* Task details *
State only how many lines of the material below contain the word "section".

Start of Records supplied

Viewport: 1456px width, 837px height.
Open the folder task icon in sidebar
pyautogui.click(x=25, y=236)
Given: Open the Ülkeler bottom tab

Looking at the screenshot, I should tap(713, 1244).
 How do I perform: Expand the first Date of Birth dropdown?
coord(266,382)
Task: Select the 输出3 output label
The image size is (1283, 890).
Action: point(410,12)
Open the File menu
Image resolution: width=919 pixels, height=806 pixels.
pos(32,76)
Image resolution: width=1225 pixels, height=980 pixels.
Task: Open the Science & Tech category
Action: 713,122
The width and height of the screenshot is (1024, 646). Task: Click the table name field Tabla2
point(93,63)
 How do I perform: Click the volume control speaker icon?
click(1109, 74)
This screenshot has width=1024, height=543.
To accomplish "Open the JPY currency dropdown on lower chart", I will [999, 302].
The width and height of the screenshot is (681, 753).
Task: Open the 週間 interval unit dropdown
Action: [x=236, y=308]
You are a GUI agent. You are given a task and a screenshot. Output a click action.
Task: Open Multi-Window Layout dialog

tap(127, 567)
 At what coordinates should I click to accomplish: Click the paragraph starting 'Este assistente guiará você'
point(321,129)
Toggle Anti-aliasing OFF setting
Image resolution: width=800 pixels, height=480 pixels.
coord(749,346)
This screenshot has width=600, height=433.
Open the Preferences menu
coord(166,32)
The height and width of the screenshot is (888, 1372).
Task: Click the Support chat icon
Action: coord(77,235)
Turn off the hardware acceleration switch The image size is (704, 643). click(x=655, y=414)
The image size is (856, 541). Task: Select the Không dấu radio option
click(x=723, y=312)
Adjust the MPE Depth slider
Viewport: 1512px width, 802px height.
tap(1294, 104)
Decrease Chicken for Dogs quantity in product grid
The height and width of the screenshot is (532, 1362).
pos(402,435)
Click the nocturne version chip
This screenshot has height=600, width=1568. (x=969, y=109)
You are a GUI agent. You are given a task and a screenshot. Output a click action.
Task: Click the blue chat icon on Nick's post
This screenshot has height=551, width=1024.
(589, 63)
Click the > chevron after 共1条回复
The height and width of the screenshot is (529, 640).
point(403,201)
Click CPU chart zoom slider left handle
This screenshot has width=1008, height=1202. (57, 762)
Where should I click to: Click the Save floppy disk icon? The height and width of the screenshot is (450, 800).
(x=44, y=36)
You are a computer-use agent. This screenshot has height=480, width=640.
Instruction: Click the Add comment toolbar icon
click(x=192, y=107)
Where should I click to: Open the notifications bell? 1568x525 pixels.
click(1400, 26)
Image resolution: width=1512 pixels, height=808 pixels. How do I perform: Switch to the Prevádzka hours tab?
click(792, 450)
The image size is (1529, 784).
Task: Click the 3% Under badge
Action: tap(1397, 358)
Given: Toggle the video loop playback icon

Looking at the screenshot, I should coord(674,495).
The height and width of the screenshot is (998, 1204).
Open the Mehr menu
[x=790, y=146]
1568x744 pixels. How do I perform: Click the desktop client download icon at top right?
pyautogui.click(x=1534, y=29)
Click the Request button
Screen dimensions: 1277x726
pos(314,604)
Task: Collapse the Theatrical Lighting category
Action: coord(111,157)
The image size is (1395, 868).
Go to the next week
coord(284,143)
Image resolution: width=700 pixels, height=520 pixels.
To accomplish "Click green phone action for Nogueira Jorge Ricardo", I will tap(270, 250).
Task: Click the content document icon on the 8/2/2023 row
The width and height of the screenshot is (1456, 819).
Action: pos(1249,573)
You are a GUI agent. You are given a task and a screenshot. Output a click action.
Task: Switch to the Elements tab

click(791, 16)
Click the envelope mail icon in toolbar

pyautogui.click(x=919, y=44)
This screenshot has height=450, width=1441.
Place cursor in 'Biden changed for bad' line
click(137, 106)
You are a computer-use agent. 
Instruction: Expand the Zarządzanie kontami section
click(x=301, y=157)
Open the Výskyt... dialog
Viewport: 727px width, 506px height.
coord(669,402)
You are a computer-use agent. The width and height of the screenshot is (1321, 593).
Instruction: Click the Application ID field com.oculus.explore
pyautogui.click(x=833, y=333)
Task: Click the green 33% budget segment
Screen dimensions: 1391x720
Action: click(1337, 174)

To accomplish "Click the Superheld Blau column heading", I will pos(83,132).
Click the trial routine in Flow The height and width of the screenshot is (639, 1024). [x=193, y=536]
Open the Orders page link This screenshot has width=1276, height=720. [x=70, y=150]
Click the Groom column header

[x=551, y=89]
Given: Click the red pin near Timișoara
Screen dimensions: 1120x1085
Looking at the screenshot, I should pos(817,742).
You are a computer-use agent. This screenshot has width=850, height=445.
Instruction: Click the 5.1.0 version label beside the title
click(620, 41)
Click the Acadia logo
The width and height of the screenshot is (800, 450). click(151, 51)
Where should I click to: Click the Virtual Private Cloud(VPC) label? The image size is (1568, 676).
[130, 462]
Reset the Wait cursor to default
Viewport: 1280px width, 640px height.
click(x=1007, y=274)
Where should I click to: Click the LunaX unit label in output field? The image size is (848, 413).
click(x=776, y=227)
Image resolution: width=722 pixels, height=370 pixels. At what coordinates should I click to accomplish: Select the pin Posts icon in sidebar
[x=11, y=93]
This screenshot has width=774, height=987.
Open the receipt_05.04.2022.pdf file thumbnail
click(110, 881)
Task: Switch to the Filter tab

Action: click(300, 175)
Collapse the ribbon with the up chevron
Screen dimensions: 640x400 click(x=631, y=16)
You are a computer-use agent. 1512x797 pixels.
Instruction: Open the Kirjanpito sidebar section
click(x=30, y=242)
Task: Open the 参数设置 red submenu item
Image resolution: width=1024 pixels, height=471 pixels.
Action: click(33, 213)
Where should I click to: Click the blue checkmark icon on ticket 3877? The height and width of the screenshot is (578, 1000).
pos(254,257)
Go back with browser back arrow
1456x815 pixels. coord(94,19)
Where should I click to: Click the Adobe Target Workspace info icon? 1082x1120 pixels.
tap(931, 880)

End of Records supplied

* Solved exercise *
2